**What the task requires:** What lines in the entries hold the string "closing"? List them.

**Excerpted records:**
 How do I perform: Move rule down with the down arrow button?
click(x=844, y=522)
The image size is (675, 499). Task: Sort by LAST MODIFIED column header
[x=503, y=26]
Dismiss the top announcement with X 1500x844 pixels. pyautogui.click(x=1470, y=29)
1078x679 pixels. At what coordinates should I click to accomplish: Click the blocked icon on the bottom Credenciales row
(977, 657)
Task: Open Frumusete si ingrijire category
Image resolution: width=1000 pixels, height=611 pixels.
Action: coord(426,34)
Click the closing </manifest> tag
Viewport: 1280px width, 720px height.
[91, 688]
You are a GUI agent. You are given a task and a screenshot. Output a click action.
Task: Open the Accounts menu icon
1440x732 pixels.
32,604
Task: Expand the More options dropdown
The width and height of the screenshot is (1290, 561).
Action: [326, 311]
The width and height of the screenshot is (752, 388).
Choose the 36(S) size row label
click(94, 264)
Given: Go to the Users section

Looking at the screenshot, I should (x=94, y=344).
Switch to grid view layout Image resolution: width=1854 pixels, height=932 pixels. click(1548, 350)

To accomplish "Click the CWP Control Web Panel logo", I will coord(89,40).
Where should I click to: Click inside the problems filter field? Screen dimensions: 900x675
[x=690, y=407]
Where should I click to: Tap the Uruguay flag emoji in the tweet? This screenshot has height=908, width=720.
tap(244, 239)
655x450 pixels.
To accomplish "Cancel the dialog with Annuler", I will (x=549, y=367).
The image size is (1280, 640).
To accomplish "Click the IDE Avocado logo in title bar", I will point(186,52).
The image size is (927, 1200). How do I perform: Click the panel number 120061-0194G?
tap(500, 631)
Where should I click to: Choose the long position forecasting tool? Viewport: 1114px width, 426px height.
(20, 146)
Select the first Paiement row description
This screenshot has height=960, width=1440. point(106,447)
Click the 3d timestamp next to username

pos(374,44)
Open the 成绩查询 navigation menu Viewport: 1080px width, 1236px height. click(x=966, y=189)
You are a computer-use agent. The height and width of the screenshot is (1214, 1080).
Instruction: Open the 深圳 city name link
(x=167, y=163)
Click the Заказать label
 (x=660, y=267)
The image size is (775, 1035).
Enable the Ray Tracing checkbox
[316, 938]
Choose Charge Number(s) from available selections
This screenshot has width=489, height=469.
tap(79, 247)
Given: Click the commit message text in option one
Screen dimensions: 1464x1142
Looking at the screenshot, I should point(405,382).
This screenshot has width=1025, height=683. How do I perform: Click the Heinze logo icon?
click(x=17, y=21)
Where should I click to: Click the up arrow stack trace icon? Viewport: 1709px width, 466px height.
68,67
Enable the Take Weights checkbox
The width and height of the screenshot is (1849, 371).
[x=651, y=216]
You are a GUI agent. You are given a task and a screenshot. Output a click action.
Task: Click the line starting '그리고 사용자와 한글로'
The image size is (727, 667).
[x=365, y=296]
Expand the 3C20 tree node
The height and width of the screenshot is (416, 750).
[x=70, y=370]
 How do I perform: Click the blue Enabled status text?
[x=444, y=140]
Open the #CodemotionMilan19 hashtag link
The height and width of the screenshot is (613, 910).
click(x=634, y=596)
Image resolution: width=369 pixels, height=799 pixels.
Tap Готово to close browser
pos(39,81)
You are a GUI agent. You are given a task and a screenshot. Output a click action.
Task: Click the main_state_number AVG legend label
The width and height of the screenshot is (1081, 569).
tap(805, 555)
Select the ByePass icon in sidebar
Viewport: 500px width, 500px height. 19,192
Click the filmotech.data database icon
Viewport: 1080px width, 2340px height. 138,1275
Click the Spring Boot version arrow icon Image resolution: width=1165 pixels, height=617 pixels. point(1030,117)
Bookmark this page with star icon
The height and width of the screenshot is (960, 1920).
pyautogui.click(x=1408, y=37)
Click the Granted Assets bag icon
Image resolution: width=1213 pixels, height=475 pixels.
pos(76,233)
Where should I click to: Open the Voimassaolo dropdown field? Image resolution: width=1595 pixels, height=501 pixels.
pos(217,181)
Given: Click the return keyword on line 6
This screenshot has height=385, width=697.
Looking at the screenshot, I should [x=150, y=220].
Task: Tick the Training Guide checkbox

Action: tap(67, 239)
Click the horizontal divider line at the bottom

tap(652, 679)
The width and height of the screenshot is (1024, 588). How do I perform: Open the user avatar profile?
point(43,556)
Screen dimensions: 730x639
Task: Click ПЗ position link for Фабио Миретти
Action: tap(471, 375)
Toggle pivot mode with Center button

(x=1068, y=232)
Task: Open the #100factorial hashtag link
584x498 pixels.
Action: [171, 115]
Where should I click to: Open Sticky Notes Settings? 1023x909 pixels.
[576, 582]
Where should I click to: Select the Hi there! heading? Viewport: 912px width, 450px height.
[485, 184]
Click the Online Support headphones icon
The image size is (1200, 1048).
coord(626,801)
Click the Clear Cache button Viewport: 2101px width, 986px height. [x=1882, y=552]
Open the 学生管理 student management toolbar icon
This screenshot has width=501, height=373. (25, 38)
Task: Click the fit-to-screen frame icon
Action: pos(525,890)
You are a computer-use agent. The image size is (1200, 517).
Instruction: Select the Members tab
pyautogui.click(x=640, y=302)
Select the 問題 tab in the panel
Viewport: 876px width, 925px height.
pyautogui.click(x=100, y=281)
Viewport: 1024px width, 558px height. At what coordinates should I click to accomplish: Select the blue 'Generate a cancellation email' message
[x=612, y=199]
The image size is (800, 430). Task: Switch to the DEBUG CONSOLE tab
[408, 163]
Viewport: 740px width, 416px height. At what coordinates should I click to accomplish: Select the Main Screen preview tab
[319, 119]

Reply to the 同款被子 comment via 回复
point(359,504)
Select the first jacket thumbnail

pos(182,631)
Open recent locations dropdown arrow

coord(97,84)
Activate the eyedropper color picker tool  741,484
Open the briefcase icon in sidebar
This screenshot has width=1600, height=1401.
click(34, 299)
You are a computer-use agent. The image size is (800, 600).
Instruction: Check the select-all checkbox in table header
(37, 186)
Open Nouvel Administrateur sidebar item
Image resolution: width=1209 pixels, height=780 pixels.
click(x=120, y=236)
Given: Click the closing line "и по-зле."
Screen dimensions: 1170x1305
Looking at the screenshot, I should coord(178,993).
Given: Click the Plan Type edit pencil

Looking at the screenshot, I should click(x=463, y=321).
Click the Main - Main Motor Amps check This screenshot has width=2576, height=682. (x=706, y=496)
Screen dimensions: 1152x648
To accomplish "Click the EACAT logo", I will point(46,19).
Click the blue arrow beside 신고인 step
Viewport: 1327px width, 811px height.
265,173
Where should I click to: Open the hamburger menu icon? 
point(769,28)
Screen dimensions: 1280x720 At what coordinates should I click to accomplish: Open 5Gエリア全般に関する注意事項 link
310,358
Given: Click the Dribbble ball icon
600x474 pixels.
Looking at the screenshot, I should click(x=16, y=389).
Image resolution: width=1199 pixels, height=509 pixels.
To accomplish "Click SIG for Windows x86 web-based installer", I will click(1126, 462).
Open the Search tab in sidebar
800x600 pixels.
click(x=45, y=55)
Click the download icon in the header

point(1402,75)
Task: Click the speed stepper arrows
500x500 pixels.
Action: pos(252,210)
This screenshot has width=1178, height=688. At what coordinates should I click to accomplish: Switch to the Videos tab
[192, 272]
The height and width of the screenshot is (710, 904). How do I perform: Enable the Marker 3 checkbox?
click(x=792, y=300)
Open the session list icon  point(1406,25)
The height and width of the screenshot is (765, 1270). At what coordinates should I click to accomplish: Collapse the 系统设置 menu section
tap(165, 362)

**Answer to the problem:**
Click the closing </manifest> tag
Given: Click the closing line "и по-зле."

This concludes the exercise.